Where patients are known to be JCV positive at low titre and subsequently test high positive on ImmunoWELL, they should be counselled that their overall risk may have increased, and they should consider treatment switching/derisking, based on reasonable agreement between assays towards the middle and upper ranges of the testable range.
The cost of this increased monitoring burden is not insubstantial; doubling the number of MRI scans required along with the neuroradiological time to adequately review the increased scan number, along with increased patient and clinician anxiety. This issue has been observed in early reports from Norway; 5 our work provides a large and systematic evaluation of this observation.
It is important for healthcare systems to seek maximum cost-effectiveness by using biosimilars; however, clinicians must be alert to unintended consequences. It is incumbent on all MS stakeholders including pharmaceutical industry and test developers, patient groups, governmental authorities (including regulatory bodies) and clinicians to work together to find an expeditious solution.
Footnotes
Data Availability Statement
Data would need to be requested from each trust via the Caldicott guardian given current approvals.
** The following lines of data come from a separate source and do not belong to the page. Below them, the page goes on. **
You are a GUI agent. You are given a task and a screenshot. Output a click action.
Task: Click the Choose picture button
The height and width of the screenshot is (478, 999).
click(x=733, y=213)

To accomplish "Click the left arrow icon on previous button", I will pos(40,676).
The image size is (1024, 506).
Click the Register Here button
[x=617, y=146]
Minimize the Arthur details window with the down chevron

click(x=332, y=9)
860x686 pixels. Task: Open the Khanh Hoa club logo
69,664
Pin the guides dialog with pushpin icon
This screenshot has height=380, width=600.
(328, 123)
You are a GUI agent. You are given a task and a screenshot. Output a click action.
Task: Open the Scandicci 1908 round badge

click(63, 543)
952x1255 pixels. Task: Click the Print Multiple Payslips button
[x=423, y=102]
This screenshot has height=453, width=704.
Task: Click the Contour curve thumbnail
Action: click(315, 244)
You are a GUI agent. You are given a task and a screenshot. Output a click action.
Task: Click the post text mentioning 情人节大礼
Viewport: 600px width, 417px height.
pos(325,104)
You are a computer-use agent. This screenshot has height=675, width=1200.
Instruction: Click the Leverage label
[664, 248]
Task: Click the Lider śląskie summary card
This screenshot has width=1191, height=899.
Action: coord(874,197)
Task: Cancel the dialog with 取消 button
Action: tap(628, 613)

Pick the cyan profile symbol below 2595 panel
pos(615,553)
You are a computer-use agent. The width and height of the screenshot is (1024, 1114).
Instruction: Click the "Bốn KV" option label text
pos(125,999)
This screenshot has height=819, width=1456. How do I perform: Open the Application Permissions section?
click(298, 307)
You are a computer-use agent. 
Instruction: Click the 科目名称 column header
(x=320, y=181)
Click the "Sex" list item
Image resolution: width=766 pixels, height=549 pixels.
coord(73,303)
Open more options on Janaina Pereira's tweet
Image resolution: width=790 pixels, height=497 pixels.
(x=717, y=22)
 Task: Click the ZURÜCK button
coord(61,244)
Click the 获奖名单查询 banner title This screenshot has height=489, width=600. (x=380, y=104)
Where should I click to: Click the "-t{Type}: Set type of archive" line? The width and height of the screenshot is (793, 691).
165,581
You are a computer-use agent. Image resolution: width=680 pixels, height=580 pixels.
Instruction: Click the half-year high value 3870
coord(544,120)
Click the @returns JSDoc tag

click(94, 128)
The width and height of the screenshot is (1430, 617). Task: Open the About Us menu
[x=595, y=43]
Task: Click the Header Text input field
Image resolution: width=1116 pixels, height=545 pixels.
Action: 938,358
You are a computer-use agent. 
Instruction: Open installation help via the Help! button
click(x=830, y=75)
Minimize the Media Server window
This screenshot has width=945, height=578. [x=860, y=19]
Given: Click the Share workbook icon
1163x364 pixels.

Declaration of Conflicting Interests
The author(s) declared the following potential conflicts of interest with respect to the research, authorship and/or publication of this article: J.V. has received reimbursement for advisory boards, conference attendance and educational events from Merck, Novartis and Roche. R.B. has no acknowledgements. R.N. has received reimbursement for advisory boards from Roche and Novartis. R.D. has received reimbursement for advisory boards, conference attendance and educational events for Sanofi, Merck, Biogen, Novartis, Janssen and Roche. W.B. has received speaker honoraria and/or acted as a consultant for Biogen, Janssen, Merck, Novartis, Roche, Sandoz, Sanofi and Viatris. D.P. is principal investigator for commercial trials funded by Novartis, Merck, Janssen Pharmaceuticals and Roche; chief investigator for commercial trials funded by Novartis; has an investigator grant from Sanofi Genzyme; he has previously received advisory board/consultancy and speaker’s fees from Biogen, Celgene, Janssen, MedDay, Merck, Novartis, Roche and Sandoz. J.M. has Biogen, Janssen, Merck, Neurax, Novartis, Roche, Sandoz and Sanofi. RD has received honoraria for speaking and/or travelling from Biogen, Eisai, Merck, Roche and Janssen. Advisory boards for Roche, Biogen, Sandoz, Novartis and Merck in the past 2 years. All honoraria for speaking, travelling and advisory boards were paid into an institutional account and used to support research, open access publications and training for research group members. She has received grant support from Biogen, Merck and Celgene.
Funding
The author(s) received no financial support for the research, authorship and/or publication of this article.